### [Your assignment]
When the string "computer" is part of a line in the data below, report the whole line.

### [Stored records]
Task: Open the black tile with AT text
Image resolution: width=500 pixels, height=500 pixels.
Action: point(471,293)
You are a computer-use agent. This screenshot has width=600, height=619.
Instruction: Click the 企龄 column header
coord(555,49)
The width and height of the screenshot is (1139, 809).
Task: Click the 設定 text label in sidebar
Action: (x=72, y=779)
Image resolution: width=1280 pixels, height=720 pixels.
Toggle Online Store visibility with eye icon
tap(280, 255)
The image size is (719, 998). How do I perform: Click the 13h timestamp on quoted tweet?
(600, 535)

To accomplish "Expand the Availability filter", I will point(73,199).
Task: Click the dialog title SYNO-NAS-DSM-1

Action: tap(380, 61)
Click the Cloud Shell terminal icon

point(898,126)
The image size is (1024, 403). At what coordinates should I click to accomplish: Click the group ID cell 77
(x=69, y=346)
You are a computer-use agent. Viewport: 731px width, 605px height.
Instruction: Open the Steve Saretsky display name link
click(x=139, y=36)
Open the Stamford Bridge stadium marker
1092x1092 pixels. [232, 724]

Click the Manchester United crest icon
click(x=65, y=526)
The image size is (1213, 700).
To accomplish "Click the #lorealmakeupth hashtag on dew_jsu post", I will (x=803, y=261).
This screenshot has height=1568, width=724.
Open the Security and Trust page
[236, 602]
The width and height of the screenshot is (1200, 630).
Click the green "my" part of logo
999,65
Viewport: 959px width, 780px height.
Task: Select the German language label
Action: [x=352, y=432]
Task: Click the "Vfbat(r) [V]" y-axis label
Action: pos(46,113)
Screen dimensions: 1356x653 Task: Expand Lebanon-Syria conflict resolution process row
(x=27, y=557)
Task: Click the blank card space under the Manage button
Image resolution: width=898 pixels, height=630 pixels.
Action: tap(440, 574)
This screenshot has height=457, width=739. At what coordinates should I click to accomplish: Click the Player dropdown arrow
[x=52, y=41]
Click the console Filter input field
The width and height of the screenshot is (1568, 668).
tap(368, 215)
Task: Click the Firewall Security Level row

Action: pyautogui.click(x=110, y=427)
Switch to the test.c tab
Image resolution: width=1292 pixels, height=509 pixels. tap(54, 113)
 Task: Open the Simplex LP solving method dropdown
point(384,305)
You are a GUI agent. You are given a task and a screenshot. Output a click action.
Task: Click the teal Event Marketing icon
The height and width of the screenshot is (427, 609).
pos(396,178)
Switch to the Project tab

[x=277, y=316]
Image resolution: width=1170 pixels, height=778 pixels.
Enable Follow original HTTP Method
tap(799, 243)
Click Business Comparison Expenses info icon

### [Finished task]
You are a computer-use agent. This screenshot has width=600, height=619.
You are a computer-use agent. Viewport: 731px width, 605px height.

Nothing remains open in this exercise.